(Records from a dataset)

+ + +

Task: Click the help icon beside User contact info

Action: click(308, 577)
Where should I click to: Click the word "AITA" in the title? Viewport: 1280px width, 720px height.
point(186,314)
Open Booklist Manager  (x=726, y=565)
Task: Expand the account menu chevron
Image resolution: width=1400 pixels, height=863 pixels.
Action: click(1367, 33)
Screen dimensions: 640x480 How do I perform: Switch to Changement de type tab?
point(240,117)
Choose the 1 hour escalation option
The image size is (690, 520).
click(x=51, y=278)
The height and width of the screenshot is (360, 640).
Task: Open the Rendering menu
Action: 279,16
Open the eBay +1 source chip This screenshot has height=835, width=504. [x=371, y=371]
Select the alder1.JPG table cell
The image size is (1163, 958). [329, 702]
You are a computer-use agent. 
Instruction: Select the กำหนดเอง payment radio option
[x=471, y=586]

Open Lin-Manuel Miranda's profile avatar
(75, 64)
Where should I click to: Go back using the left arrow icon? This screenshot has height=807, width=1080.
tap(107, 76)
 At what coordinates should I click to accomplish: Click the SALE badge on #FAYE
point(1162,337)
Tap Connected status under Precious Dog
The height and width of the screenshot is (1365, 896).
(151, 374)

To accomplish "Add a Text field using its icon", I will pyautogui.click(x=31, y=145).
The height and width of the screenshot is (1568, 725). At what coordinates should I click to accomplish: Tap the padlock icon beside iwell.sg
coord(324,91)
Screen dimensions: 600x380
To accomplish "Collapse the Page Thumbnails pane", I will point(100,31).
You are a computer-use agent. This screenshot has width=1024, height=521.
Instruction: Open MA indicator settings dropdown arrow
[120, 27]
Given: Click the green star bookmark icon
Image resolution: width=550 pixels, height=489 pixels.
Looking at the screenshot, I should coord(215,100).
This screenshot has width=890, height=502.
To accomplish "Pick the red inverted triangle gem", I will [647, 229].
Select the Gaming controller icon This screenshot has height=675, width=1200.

+ + +

**Try it:**
Repeat the data precisely, line by line.

**Your response:**
Task: Click the help icon beside User contact info

Action: click(308, 577)
Where should I click to: Click the word "AITA" in the title? Viewport: 1280px width, 720px height.
point(186,314)
Open Booklist Manager  (x=726, y=565)
Task: Expand the account menu chevron
Image resolution: width=1400 pixels, height=863 pixels.
Action: click(1367, 33)
Screen dimensions: 640x480 How do I perform: Switch to Changement de type tab?
point(240,117)
Choose the 1 hour escalation option
The image size is (690, 520).
click(x=51, y=278)
The height and width of the screenshot is (360, 640).
Task: Open the Rendering menu
Action: 279,16
Open the eBay +1 source chip This screenshot has height=835, width=504. [x=371, y=371]
Select the alder1.JPG table cell
The image size is (1163, 958). [329, 702]
You are a computer-use agent. 
Instruction: Select the กำหนดเอง payment radio option
[x=471, y=586]

Open Lin-Manuel Miranda's profile avatar
(75, 64)
Where should I click to: Go back using the left arrow icon? This screenshot has height=807, width=1080.
tap(107, 76)
 At what coordinates should I click to accomplish: Click the SALE badge on #FAYE
point(1162,337)
Tap Connected status under Precious Dog
The height and width of the screenshot is (1365, 896).
(151, 374)

To accomplish "Add a Text field using its icon", I will pyautogui.click(x=31, y=145).
The height and width of the screenshot is (1568, 725). At what coordinates should I click to accomplish: Tap the padlock icon beside iwell.sg
coord(324,91)
Screen dimensions: 600x380
To accomplish "Collapse the Page Thumbnails pane", I will point(100,31).
You are a computer-use agent. This screenshot has width=1024, height=521.
Instruction: Open MA indicator settings dropdown arrow
[120, 27]
Given: Click the green star bookmark icon
Image resolution: width=550 pixels, height=489 pixels.
Looking at the screenshot, I should coord(215,100).
This screenshot has width=890, height=502.
To accomplish "Pick the red inverted triangle gem", I will [647, 229].
Select the Gaming controller icon This screenshot has height=675, width=1200.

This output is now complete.